§ **PROBLEM DETAILS**:
Copy exactly the line that contains "The height and" plus all remaining lines of the data, and leave out every line before it.

+===+

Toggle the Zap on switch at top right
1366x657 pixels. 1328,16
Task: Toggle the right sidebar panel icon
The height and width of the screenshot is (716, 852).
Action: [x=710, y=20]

+===+

§ **WORKED SOLUTION**:
The height and width of the screenshot is (716, 852).
Action: [x=710, y=20]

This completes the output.